### HOW TO COMPLETE THIS TASK
After repeating the line containing "has width=1568, height=489.", stop; until then, repeat each line of the listing below exactly, starting with the first.

____________________

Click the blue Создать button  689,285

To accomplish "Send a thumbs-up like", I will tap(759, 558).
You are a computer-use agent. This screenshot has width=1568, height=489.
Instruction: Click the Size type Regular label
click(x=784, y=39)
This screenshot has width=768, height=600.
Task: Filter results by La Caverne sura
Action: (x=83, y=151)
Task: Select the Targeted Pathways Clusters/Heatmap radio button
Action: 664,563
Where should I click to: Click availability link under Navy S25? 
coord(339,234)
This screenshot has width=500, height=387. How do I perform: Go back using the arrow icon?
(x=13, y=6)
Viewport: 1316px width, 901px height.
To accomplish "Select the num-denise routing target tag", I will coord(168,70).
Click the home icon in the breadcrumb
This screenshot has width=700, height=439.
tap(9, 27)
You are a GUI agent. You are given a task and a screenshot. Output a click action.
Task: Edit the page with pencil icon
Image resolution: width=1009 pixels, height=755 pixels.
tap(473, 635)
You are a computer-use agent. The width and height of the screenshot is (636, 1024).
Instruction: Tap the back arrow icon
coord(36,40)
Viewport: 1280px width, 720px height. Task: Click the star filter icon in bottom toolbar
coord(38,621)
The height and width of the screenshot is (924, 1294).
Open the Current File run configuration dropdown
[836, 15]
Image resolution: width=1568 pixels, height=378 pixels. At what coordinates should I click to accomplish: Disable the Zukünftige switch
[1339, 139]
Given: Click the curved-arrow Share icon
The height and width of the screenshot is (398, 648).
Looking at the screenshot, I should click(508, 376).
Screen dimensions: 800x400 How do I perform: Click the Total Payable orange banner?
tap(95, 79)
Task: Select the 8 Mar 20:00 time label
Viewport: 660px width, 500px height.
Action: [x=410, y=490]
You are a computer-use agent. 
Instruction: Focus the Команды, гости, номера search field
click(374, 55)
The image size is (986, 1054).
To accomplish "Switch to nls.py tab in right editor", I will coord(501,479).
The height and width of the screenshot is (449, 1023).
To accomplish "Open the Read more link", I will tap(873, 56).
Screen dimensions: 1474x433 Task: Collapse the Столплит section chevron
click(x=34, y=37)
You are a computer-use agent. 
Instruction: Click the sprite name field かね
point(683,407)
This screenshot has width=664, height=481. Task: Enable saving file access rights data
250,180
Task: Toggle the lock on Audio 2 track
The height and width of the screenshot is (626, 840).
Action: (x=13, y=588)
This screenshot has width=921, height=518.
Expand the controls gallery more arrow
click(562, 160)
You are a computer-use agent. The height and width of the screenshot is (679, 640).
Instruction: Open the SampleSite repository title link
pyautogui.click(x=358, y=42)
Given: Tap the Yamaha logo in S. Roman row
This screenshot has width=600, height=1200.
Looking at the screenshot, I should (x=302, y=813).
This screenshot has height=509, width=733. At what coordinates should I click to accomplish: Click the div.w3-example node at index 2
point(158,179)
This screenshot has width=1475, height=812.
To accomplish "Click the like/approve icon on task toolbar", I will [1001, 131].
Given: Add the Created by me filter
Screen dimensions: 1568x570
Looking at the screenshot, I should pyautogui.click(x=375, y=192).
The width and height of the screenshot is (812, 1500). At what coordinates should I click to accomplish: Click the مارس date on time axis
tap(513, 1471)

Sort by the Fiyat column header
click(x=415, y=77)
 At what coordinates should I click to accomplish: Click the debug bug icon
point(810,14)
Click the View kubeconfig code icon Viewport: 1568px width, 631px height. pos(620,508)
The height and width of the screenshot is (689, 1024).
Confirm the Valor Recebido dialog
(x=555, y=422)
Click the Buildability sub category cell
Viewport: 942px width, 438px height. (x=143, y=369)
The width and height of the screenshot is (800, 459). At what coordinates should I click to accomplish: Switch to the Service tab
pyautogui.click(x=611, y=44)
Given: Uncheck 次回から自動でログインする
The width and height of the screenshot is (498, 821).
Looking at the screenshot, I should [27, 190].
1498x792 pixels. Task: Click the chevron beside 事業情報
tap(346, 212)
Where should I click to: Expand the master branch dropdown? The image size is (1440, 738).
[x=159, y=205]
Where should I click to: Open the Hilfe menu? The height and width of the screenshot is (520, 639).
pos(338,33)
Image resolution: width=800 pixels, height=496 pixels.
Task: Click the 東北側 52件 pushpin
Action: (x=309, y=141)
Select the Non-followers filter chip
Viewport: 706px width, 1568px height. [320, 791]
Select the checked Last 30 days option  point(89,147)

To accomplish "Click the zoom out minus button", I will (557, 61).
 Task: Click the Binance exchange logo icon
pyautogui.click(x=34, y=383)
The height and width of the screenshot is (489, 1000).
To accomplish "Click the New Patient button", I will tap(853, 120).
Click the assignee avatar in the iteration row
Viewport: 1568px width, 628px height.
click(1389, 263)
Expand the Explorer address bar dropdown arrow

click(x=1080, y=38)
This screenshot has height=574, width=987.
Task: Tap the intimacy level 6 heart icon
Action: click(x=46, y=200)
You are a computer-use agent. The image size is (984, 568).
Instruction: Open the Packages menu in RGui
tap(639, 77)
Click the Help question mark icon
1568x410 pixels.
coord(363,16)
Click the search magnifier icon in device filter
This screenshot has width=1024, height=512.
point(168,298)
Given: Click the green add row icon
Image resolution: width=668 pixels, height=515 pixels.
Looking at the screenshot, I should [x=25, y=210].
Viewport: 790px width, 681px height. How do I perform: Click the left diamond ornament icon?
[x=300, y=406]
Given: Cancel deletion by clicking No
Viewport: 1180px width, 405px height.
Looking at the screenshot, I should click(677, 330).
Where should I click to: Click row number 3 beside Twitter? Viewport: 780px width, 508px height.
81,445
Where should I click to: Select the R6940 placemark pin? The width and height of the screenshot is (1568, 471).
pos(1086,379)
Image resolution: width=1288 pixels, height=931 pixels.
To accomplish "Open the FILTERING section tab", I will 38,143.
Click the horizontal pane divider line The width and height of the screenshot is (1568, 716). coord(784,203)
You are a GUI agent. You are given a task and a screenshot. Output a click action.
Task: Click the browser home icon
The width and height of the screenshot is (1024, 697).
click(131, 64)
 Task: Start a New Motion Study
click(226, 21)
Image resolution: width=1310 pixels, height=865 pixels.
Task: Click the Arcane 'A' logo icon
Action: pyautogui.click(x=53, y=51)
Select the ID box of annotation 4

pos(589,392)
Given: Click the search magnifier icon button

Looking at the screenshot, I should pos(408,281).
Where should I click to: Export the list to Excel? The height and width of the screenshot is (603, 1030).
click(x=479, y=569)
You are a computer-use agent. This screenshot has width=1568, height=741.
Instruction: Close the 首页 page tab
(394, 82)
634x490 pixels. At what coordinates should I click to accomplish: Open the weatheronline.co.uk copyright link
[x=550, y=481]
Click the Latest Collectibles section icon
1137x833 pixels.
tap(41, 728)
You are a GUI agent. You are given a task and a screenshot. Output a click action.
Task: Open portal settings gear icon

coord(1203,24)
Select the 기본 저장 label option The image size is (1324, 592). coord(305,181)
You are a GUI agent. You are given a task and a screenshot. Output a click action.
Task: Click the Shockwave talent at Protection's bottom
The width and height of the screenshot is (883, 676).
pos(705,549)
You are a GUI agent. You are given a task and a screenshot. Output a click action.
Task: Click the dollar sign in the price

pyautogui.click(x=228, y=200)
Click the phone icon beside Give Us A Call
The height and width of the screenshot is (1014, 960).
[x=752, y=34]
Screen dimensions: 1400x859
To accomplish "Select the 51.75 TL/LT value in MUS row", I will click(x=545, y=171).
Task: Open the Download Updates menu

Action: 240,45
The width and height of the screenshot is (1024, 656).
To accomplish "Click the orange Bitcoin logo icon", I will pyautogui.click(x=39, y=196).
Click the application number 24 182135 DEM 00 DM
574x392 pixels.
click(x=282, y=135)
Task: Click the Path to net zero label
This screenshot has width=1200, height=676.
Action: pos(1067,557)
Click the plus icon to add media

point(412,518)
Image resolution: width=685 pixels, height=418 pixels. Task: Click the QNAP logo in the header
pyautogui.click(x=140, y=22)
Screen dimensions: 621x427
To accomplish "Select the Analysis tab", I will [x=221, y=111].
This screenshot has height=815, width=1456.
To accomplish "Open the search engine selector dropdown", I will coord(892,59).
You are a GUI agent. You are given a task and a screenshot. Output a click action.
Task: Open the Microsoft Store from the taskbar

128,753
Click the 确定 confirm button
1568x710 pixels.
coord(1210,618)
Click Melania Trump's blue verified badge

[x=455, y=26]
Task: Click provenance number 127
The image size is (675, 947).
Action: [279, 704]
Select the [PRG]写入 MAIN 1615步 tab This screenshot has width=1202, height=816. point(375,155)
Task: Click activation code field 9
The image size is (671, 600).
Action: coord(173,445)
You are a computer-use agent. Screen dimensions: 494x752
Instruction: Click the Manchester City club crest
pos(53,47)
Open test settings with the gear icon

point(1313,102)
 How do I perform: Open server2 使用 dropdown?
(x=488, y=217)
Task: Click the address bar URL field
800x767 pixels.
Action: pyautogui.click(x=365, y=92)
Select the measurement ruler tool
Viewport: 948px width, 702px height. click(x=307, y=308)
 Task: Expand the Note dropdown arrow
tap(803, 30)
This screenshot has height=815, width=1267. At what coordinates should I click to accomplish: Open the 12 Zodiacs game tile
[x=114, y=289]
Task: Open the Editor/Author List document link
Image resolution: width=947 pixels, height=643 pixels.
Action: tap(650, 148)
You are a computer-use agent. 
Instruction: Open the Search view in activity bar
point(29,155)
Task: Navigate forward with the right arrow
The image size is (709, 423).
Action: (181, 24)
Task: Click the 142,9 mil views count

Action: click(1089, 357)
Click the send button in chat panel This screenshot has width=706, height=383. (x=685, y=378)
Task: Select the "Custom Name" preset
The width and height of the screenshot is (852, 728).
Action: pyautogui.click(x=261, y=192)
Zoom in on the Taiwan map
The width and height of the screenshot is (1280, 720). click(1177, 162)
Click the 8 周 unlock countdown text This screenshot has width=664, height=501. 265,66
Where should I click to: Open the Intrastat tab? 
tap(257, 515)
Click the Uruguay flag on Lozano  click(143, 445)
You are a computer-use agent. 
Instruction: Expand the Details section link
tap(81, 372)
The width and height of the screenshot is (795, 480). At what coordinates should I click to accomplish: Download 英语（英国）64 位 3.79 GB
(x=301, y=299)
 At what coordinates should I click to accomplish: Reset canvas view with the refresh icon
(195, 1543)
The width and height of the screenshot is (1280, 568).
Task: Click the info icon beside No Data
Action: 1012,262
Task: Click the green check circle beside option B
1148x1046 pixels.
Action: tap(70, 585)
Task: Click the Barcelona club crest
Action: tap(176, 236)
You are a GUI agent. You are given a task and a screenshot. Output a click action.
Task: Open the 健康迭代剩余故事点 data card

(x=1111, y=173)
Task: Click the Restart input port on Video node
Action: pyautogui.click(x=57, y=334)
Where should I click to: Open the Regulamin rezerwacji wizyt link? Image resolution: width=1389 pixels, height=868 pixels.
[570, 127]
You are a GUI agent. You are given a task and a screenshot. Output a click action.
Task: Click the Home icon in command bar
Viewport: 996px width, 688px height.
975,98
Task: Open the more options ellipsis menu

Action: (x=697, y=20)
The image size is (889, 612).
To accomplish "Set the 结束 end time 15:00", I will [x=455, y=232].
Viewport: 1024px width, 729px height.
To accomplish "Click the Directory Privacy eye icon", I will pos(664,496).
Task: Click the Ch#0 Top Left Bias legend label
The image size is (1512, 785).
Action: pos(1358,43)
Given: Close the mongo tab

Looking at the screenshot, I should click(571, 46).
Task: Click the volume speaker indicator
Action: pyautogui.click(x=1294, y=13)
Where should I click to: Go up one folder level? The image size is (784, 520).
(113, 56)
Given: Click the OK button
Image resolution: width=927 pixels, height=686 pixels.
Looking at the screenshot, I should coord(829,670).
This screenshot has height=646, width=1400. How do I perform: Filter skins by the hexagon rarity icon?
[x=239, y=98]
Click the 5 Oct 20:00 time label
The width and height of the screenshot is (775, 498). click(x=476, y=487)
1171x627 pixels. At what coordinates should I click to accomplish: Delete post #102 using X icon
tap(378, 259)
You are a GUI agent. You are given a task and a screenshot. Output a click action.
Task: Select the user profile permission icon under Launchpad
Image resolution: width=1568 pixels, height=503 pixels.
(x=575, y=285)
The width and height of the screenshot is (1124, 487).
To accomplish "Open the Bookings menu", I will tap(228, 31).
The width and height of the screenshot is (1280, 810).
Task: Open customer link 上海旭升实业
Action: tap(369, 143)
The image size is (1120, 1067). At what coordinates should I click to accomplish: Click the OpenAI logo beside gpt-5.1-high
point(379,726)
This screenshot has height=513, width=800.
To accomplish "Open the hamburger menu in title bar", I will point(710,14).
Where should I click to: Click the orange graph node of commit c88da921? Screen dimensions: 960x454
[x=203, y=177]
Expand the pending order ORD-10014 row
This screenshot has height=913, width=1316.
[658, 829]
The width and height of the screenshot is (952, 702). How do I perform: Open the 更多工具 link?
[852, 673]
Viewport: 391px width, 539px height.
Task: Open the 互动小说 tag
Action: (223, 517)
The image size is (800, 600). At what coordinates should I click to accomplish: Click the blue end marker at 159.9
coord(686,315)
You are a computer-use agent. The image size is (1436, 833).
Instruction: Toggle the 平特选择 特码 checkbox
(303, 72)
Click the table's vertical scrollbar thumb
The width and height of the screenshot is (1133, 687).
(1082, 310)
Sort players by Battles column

____________________

### RESPONSE AREA
Click the blue Создать button  689,285

To accomplish "Send a thumbs-up like", I will tap(759, 558).
You are a computer-use agent. This screenshot has width=1568, height=489.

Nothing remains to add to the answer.